Using Stat/Transfer
You can use Stat/Transfer under Win4lin to convert any SAS dataset to Stata (probably works best - allows for long variable names and does not put blanks at end of variable labels; import into R using
stata.get) or SPSS (use
spss.get in R). You can copy the Stat/Transfer program files to linux (e.g., under the directory
~/bin/st) and run them fine under linux using the command
st after defining the following alias in your
.bashrc file:
alias st='wine ~/bin/st/st32w.exe &'
This works best if you do not have many files to translate.
Using the SAS Viewer
The SAS Viewer can read
sas7bdat files and export the dataset into a
csv file. See
http://biostat.mc.vanderbilt.edu/twiki/bin/view/Restricted/RestrictedSoftware for more information about getting the viewer and using it under Linux. Soon instructions will be added here for how to use the SAS viewer to export SAS metadata along with the data and to use both of these files in importing SAS data into R.
If You Have Access to SAS
Creating a SAS Data Library Suitable for Importing into R
LIBNAME d engine "directoryname"; * Use LIBNAME d SASV5XPT "foo.xpt"; to create transport files;
DATA d.dataset1; ....
DATA d.dataset2; ...
/* If the datasets are already created but you only want to export a
subset of them do something like the following instead */
LIBNAME old "olddirectoryname";
PROC COPY IN=old OUT=work; SELECT data1 data2 data3; RUN;
PROC FORMAT CNTLOUT=d.formats;RUN; * If used any PROC FORMAT ...; VALUE ...;
* Can use CNTLOUT=formats if writing to work area;
* work can be the first argument given to the macro;
Note: If you used a newer version of SAS to create the dataset and used variable names longer than 8 characters, you'll need to specify the following option to SAS to allow truncation of names to 8 characters for creating a version 5 export file:
OPTIONS VALIDVARNAME=V6;
Running SAS Job to Create csv Files
%INCLUDE "foo\exportlib.sas"; * Define macro;
LIBNAME d ...; * E.g. LIBNAME d SASV5XPT "foo.xpt";
/* To use regular SAS datasets (non-transport files) use for example
LIBNAME d "olddirectory"; or LIBNAME d "."; (current working directory);*/
%exportlib(d, outdir, tempdir);
* Default outdir is . (current working directory);
* Default tempdir is C:/WINDOWS/TEMP;
This creates a
.csv file in
tempdir for every SAS dataset in
d (including the
PROC FORMAT output if any) plus a file called
_contents_.csv containing
PROC CONTENTS output for all datasets combined.
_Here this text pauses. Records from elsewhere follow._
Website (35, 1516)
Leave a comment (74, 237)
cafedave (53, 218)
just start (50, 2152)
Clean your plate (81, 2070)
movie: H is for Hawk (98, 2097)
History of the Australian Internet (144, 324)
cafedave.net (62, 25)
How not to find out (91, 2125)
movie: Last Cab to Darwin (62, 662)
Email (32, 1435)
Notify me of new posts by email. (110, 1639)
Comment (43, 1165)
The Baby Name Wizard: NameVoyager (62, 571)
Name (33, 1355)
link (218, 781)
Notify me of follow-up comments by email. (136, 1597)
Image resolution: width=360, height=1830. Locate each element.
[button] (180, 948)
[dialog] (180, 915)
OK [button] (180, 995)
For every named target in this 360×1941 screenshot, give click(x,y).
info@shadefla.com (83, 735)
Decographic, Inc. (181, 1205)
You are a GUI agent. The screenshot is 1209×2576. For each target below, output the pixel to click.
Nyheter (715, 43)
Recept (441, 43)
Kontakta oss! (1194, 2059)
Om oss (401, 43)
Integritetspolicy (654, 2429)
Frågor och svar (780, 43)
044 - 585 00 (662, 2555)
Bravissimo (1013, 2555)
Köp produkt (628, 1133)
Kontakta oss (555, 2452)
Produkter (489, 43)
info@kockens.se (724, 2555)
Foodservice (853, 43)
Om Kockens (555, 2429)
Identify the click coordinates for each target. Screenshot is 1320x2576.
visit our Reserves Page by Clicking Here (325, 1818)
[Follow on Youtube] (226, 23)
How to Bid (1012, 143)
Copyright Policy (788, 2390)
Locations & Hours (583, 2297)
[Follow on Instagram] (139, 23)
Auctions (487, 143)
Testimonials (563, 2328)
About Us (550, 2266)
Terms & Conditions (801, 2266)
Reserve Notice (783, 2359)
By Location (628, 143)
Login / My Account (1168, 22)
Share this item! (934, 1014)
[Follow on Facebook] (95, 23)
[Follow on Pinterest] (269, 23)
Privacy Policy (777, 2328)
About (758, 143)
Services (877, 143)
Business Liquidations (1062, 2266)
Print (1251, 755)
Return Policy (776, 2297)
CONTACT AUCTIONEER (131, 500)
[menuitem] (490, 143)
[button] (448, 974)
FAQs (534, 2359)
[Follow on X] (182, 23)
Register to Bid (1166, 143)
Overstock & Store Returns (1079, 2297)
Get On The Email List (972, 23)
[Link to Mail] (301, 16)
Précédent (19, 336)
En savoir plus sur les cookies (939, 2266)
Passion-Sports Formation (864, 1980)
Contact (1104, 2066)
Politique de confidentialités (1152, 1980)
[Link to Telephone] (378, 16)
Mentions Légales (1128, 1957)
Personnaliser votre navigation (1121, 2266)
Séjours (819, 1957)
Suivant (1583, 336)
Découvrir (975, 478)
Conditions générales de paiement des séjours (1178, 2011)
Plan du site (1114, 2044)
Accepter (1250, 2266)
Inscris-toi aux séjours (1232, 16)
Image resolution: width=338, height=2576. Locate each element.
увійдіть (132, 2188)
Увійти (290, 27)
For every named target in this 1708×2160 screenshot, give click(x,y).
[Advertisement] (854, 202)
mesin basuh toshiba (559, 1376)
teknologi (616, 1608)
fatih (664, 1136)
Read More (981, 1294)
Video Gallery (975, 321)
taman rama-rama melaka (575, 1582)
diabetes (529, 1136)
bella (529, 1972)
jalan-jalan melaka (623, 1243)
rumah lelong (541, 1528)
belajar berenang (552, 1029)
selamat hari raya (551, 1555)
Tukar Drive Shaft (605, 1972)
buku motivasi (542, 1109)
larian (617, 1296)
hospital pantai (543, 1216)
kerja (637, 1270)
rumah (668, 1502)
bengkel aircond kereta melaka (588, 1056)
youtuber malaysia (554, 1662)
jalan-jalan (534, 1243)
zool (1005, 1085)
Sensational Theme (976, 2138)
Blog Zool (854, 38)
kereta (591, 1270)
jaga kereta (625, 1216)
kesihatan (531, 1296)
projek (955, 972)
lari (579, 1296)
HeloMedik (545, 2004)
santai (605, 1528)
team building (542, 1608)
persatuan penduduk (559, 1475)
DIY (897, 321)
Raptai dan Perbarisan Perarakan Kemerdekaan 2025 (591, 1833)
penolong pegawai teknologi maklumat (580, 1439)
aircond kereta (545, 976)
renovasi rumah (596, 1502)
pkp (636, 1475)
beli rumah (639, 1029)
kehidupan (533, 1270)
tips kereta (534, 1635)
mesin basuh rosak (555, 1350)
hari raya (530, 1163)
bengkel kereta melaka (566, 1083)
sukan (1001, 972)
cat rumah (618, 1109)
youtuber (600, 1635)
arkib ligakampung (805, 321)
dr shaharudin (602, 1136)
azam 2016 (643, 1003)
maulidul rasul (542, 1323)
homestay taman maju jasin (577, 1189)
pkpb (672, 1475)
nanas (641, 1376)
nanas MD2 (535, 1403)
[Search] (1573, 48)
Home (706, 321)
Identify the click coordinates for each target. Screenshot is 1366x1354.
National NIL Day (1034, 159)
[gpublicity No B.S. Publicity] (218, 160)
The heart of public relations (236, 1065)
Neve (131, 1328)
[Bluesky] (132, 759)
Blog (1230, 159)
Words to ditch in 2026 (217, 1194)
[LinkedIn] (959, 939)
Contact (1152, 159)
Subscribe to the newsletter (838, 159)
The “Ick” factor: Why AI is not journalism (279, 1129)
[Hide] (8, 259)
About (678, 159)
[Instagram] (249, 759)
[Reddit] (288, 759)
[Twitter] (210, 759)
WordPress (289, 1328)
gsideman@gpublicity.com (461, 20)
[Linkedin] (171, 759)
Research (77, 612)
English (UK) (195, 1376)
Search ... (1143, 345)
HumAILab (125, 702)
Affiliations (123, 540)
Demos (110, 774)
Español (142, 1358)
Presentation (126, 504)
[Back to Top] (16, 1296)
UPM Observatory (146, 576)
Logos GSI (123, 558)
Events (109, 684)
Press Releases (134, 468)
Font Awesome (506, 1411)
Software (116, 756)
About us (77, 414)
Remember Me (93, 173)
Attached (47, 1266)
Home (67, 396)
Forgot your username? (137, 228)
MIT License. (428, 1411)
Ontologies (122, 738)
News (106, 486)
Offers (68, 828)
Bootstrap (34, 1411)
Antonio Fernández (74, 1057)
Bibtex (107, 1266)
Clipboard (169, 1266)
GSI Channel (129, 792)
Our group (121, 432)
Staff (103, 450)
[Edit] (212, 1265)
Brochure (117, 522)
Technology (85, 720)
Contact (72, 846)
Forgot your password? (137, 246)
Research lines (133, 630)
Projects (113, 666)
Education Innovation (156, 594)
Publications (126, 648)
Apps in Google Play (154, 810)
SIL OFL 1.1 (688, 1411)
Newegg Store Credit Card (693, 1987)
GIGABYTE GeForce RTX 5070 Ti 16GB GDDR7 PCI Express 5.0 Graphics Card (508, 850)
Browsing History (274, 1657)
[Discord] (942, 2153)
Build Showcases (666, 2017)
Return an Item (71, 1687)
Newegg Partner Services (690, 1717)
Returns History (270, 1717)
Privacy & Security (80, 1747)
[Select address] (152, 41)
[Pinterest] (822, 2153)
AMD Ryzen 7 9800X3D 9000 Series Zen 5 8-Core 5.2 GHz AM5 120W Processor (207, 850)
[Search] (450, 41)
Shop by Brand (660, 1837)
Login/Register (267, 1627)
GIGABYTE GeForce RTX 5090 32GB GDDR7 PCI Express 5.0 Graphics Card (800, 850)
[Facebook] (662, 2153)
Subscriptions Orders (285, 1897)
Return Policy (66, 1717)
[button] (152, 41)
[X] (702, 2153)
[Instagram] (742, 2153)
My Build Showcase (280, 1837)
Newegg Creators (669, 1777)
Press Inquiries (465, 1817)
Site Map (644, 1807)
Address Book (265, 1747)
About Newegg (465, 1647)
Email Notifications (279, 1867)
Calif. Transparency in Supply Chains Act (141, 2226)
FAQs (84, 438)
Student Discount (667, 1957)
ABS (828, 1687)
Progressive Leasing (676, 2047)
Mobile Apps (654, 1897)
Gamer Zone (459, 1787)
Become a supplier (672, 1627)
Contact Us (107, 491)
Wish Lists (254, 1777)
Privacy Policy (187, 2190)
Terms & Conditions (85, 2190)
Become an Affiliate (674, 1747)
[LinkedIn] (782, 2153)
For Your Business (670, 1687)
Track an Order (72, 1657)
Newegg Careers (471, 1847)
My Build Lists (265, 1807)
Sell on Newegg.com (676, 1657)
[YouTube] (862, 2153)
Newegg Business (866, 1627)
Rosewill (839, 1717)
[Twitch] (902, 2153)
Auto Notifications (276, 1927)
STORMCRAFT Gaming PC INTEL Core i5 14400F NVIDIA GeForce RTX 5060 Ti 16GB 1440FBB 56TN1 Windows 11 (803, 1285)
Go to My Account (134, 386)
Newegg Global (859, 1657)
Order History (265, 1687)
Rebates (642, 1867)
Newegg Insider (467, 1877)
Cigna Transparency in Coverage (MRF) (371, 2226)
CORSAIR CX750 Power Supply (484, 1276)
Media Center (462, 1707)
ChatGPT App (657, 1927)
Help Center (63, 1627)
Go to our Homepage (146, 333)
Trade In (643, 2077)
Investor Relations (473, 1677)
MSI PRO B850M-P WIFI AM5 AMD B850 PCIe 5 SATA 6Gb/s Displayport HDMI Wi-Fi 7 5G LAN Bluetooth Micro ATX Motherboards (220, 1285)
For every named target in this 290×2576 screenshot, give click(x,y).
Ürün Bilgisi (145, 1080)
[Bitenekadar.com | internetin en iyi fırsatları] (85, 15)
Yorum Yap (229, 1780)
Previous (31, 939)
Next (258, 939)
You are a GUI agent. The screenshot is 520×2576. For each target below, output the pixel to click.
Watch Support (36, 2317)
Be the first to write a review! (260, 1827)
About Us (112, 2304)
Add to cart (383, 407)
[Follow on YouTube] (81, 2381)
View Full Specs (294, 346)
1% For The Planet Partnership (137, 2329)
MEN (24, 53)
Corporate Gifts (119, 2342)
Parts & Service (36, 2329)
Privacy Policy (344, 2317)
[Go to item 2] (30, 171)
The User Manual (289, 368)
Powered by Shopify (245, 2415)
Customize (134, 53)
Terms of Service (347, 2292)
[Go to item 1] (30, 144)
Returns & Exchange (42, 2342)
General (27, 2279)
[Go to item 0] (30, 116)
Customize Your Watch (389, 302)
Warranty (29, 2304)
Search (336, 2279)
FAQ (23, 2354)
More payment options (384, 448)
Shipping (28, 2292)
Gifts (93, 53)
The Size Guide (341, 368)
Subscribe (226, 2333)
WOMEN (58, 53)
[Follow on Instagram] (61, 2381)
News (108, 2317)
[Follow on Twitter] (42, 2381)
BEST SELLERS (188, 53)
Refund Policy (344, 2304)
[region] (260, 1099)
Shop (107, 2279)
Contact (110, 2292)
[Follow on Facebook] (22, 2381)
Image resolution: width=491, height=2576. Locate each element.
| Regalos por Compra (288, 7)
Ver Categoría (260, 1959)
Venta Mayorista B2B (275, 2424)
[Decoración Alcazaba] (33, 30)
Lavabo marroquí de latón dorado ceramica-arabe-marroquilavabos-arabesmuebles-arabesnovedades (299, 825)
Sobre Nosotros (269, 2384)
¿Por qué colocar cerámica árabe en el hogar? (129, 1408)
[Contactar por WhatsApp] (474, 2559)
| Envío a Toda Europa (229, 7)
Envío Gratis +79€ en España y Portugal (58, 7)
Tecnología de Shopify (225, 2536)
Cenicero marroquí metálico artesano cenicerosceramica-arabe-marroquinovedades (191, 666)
_contents_.csv allows the SAS data import to know about variable labels, formats, and types (including date, time, date/time variables). Under Windows, this SAS job will run much faster if you store the SAS commands in a file such as
exportsas.sas and you left click on
exportsas.sas then click on BATCH SUBMISSION. After the job finishes you will see file
exportsas.log in the same directory as
exportsas.sas. The only error messages you should see are related to missing formats - ignore these.
Here are simple examples in which a single SAS dataset is exported to directory
C:my/sascsv and there are no PROC FORMAT value labels. First consider the case where the dataset is the only dataset in the permanent data library.
LIBNAME d "."; * SAS datasets are in current working directory;
%exportlib(d, C:my/sascsv);
If the permanent data library has more than one SAS dataset but you only want to export one of them, say ds1, use for example
LIBNAME d "projects/mydatasets"; * SAS datasets are somewhere else;
DATA ds1; SET d.ds1; RUN;
%exportlib(work, C:my/sascsv);
Importing Data into R
d <- sasxport.get(file, method='csv')
# file is name of directory containing all the .csv files created by exportlib
This will produce a single data frame
d if only one
.csv file existed, or a list of data frames whose major elements are named by lower case versions of all the SAS datasets, with underscores replaced by periods.